◆ Activity
Set out exactly, line by line, the stretch of data below that begins at the line containing "Grillsaucen + Chutney´s (605, 928)" and ends at the line containing "Kontakt (1122, 545)", with both ends kept.

# # #

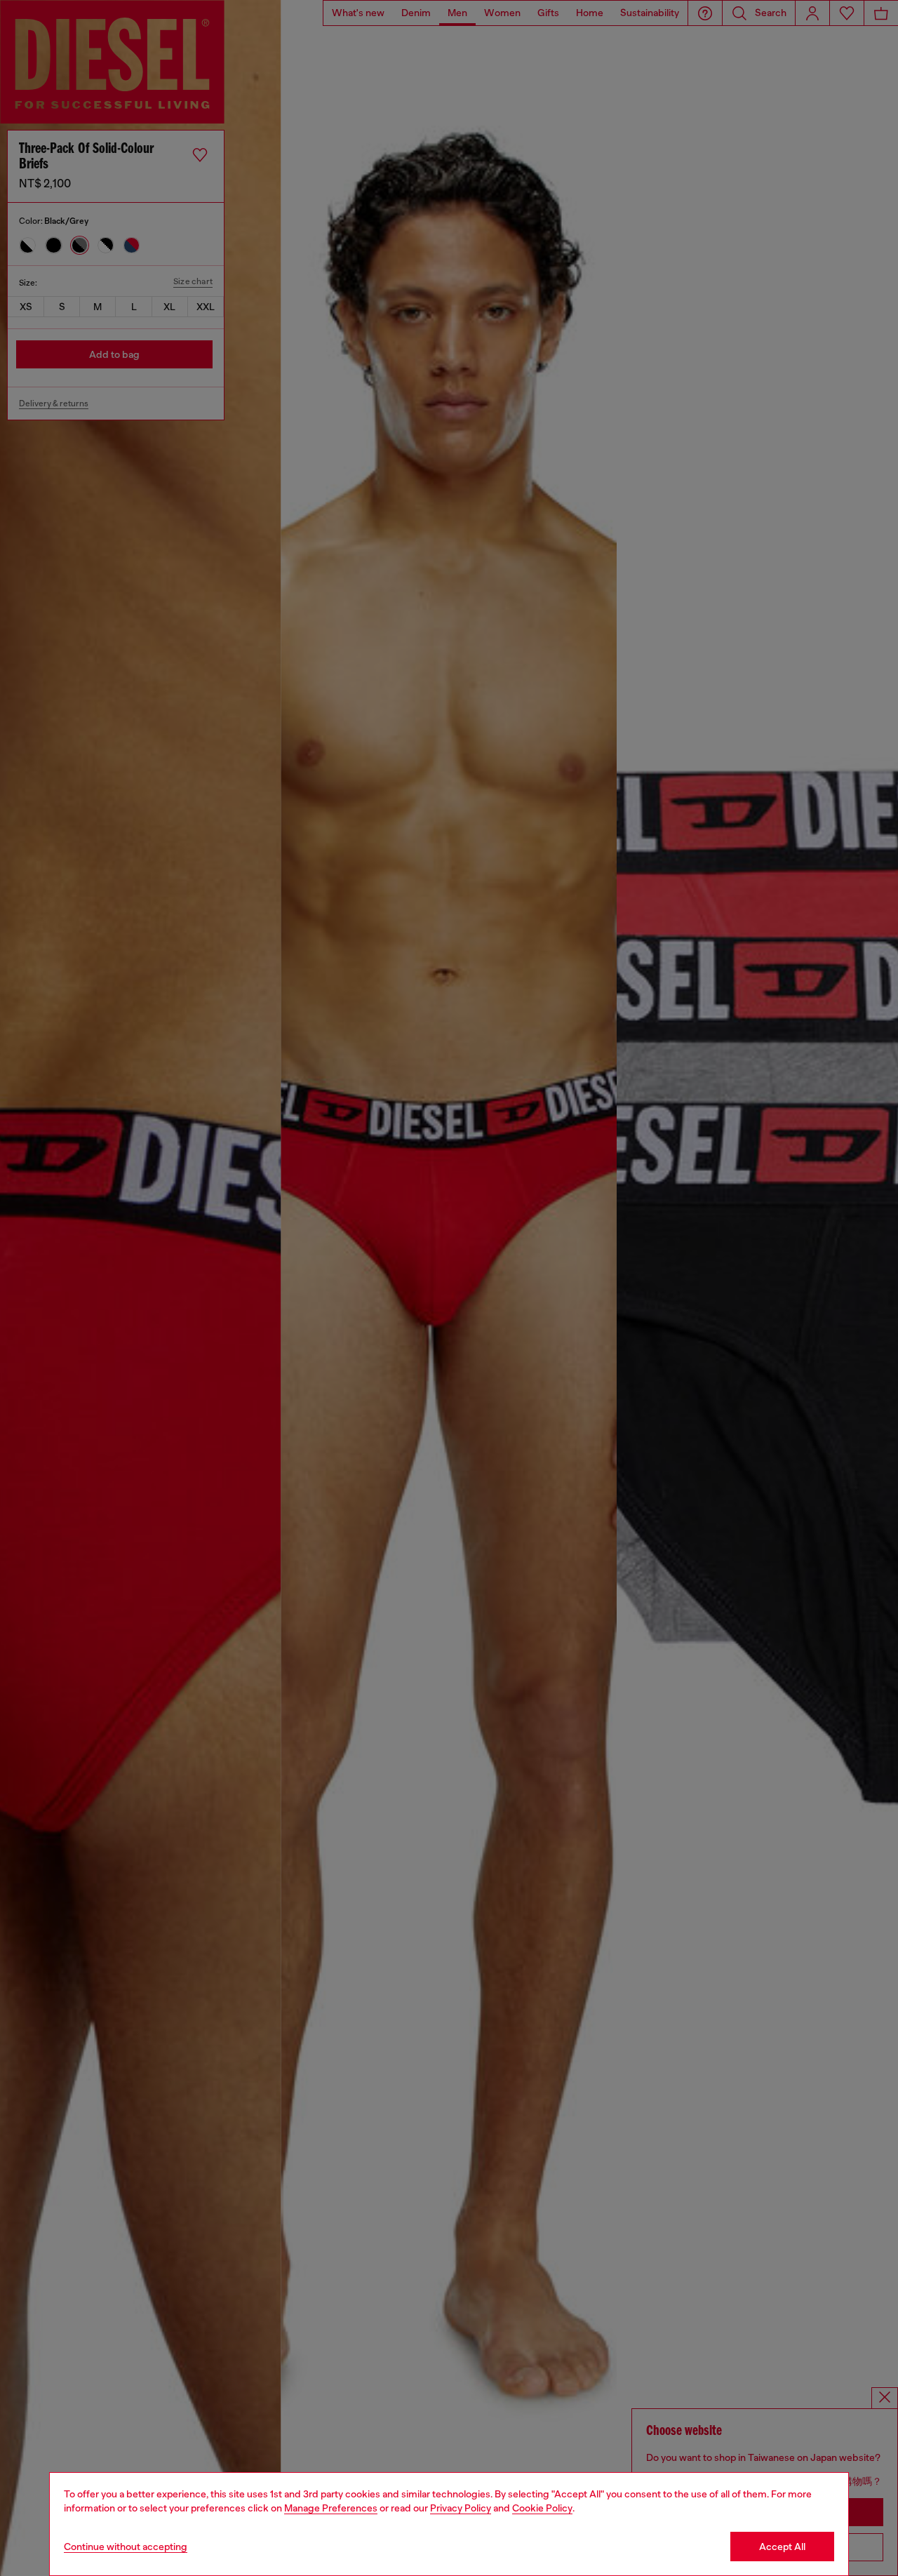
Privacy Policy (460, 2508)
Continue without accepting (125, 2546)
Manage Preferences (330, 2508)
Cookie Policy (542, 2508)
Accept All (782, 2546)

# # #

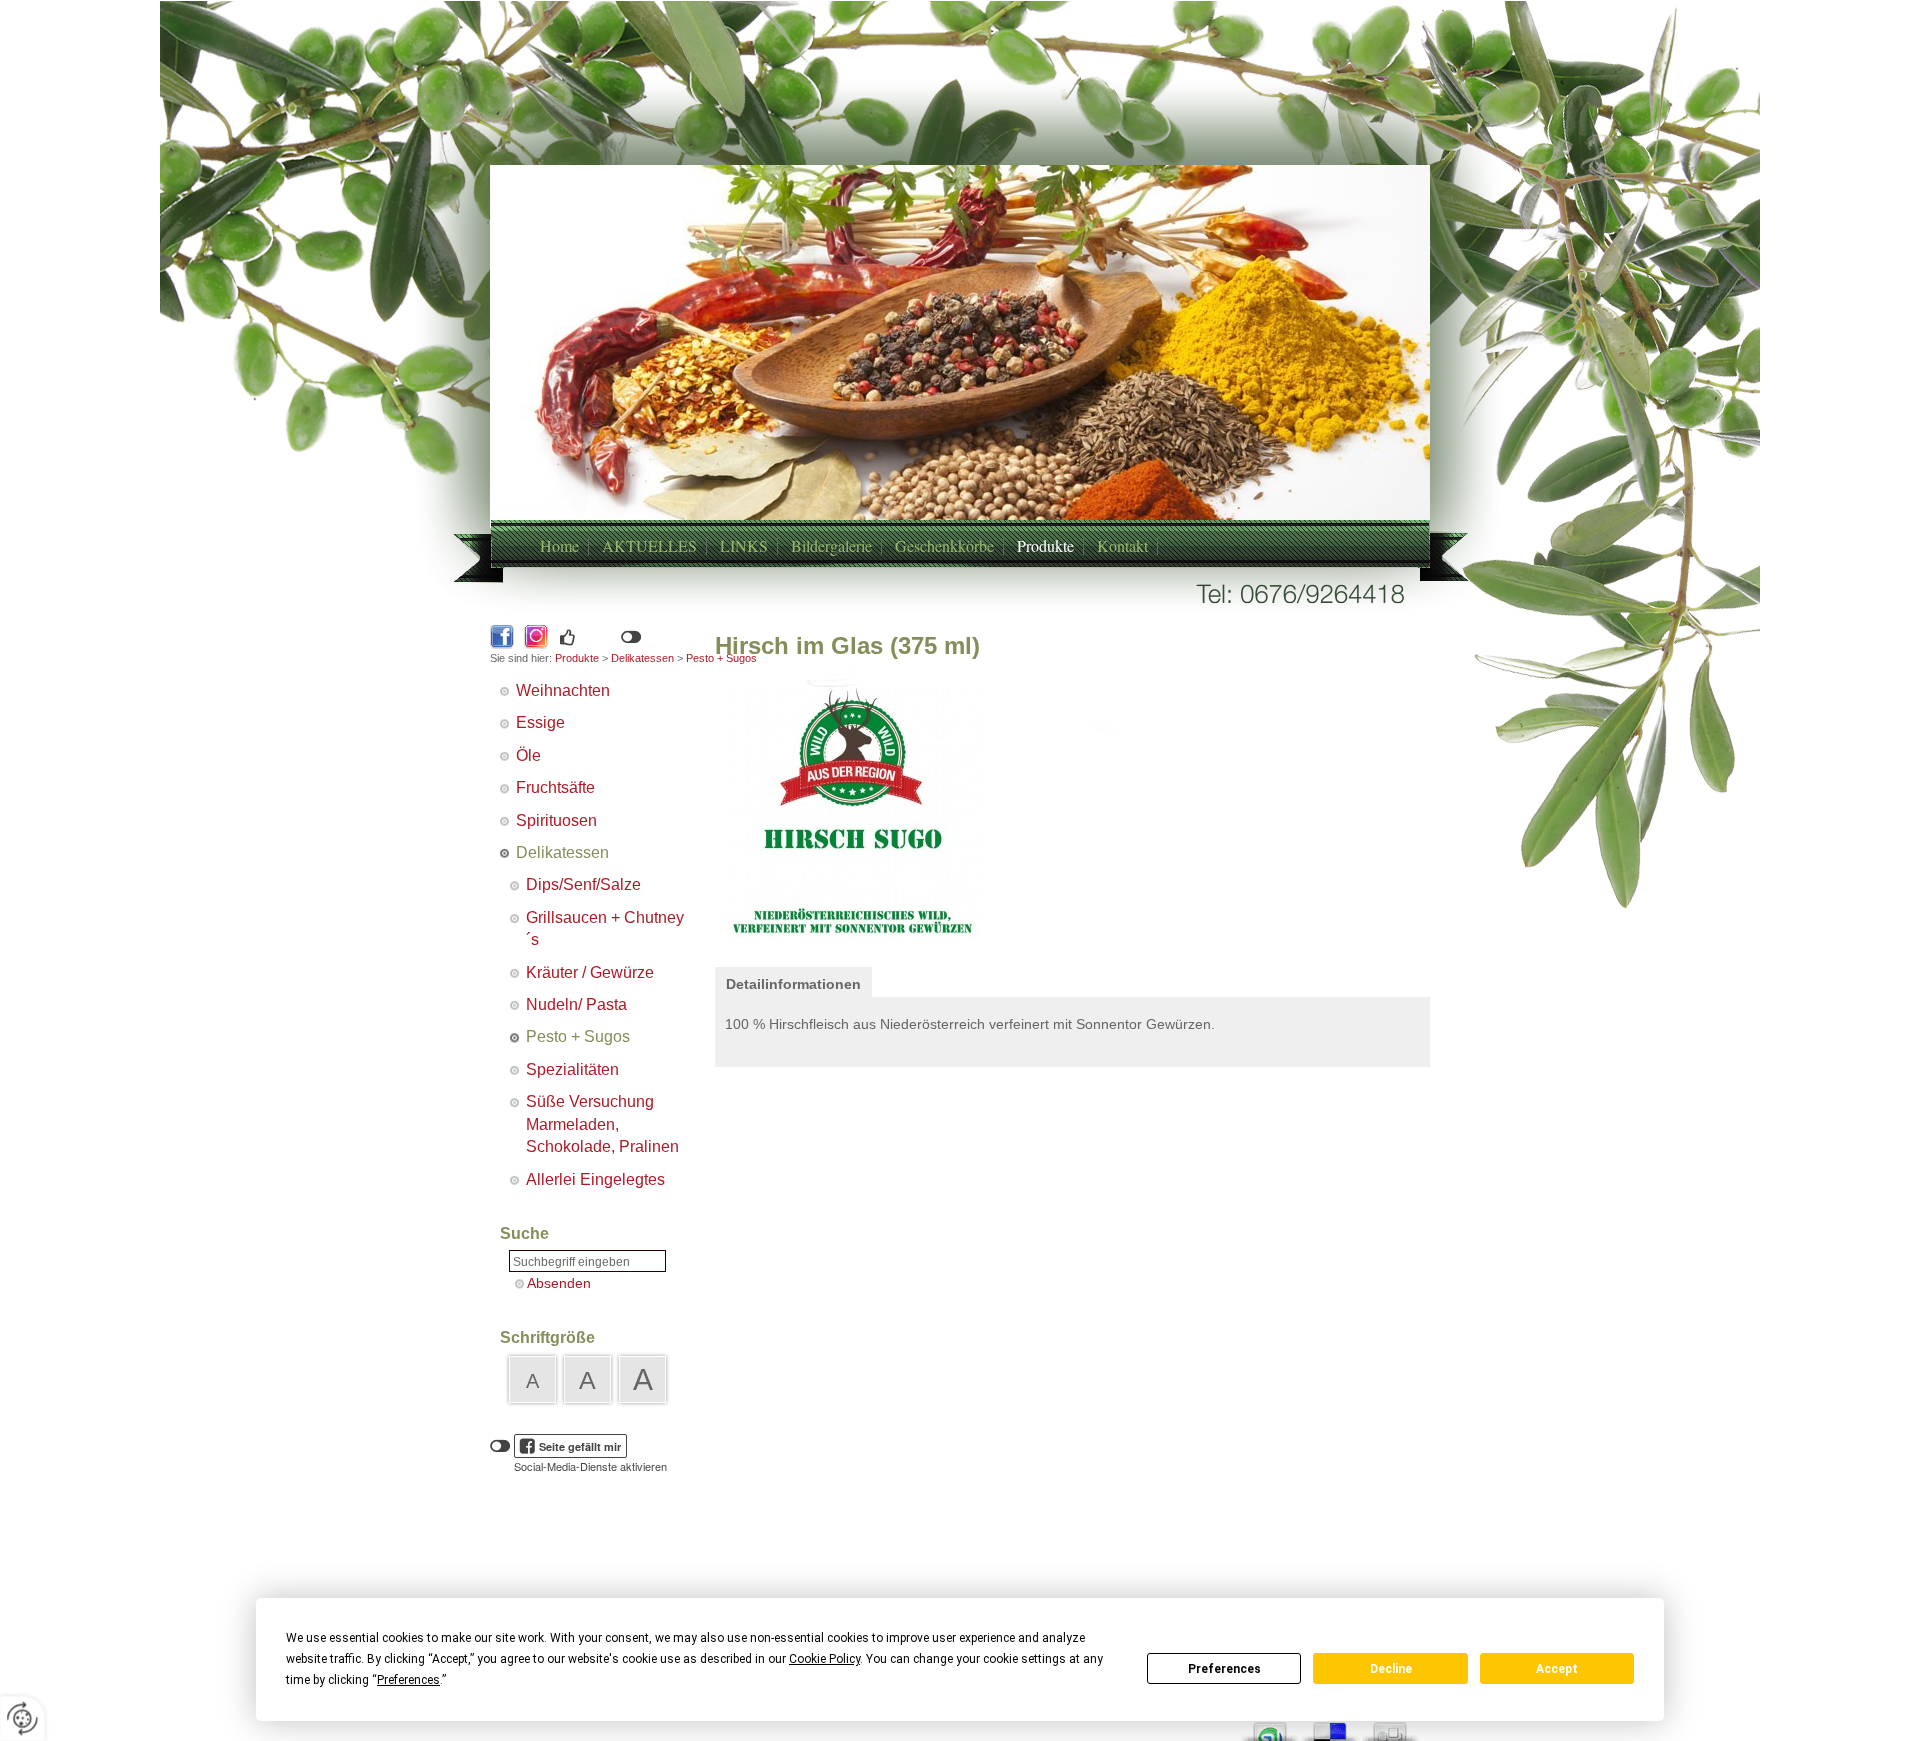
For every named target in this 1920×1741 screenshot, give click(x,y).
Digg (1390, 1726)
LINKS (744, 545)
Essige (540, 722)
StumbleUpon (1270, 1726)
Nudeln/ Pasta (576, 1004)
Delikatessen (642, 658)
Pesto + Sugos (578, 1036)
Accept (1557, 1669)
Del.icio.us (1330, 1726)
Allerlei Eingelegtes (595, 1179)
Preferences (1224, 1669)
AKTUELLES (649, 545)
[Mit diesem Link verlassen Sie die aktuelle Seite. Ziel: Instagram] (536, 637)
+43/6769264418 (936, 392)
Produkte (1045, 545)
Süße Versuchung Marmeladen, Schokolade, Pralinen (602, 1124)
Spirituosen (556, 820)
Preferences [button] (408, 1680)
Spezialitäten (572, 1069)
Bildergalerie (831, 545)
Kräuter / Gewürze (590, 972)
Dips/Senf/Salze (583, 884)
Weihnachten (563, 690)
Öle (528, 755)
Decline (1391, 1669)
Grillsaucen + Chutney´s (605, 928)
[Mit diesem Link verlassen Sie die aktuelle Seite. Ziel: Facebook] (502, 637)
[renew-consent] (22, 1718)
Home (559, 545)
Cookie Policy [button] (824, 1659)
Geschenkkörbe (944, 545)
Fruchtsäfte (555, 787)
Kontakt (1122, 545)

# # #

◆ Answer section
Grillsaucen + Chutney´s (605, 928)
[Mit diesem Link verlassen Sie die aktuelle Seite. Ziel: Facebook] (502, 637)
[renew-consent] (22, 1718)
Home (559, 545)
Cookie Policy [button] (824, 1659)
Geschenkkörbe (944, 545)
Fruchtsäfte (555, 787)
Kontakt (1122, 545)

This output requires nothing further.